Investment News Briefs: US Home Prices Plunge, Citigroup, US Trade Deficit
By Money Morning on May 13, 2009 | More Posts By Money Morning | Author's Website
Home Prices Record Plunge; U.S. Trade Gap Grows; Social Security Funds Running Out Early; Citigroup Lends Most TARP Money; Big Shipper Maersk Posts Loss; EU To Do Bank Stress Tests
- U.S. home prices posted their biggest drop on record during the first quarter, with the median price falling 14% to $169,000 from a year earlier, the National Association of Realtors said. Prices fell in 134 of 152 metropolitan areas, with values plunging the most in Florida and California.
- The U.S. trade deficit grew 5.5% to a smaller-than- forecast $27.6 billion, dropping for the first time in eight months. The gap widened as exports slumped to a two-year low, overwhelming shrinking imports, reflecting reduced American demand for goods made abroad. The report buoyed hopes that a record contraction in global trade flows may be easing. “It’s one more indicator that things are getting worse at a lot slower pace than before,” said John Ryding, chief economist at RDQ Economics LLC in New York, Bloomberg reported.
- The Social Security trust fund will run out of assets in 2037, four years sooner than previously thought, a report by the fund’s trustees said yesterday (Tuesday). The same report said spending on Medicare, the health insurance plan for the elderly, will reach a legal limit by 2014. Payroll tax contributions to Social Security and Medicare, the two main safety nets for American retirees and the elderly, are declining due to the recession just as the baby-boom generation begins to retire, Bloomberg reported.
- Citigroup Inc (C) is using almost all of the $45 billion in U.S. taxpayers’ money it received from the TARP program to make new loans. A committee at the bank, appointed to oversee the use of the money it received from TARP, approved $44.75 billion in lending initiatives as of March 31, according to an AP story, which appeared on the New York Times website.
- A.P. Moller-Maersk, the owner of the world’s biggest container shipping business, swung to a bigger net loss than expected in the first quarter and warned that the full year might end up that way too. The company posted a net loss of $390 million for the first three months, as the dive in global trade and freight rates hit shipping and low oil prices hit its oil business even harder than expected, Reuters reported.

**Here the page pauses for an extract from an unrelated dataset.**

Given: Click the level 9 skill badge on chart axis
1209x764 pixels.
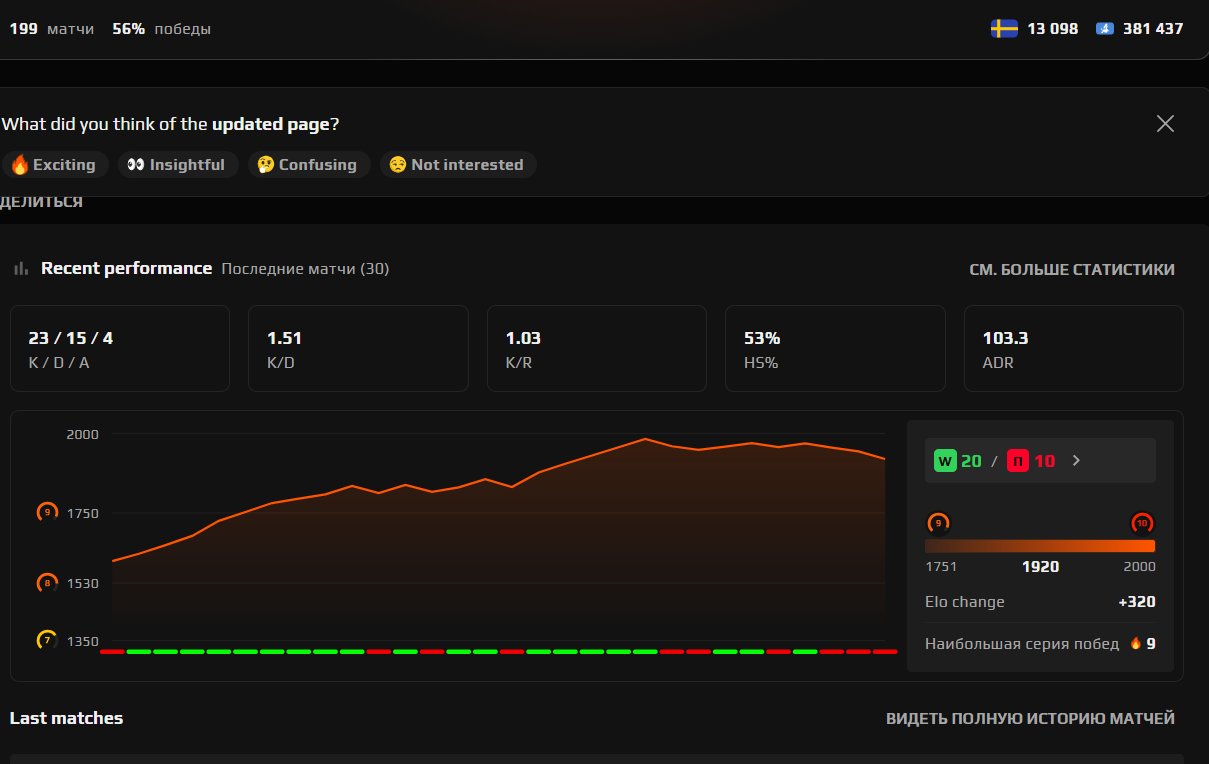Looking at the screenshot, I should pos(47,512).
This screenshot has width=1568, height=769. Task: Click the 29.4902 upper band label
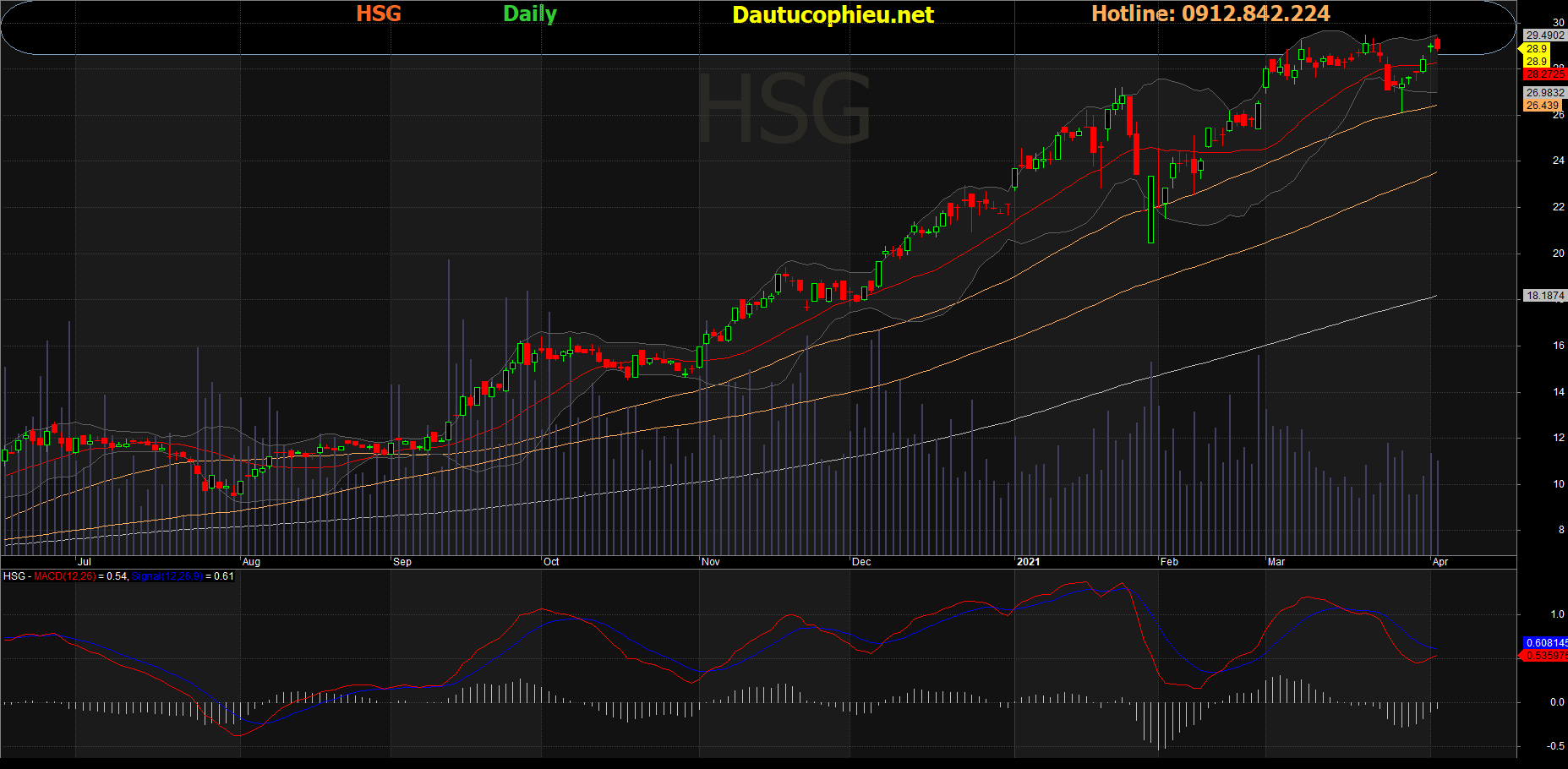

- Bank regulators in all 27 countries of the European Union will conduct confidential stress tests by September, stepping up scrutiny of risks after lenders absorbed more than $1 trillion of losses and writedowns in the global financial crisis, Bloomberg reported. Finance ministers and the EU’s executive agency will get private reports and industry data from regulators. Results for individual banks such as Spain’s Banco de Santander S.A. (STD) or Barclays Plc (BCS) won’t be released.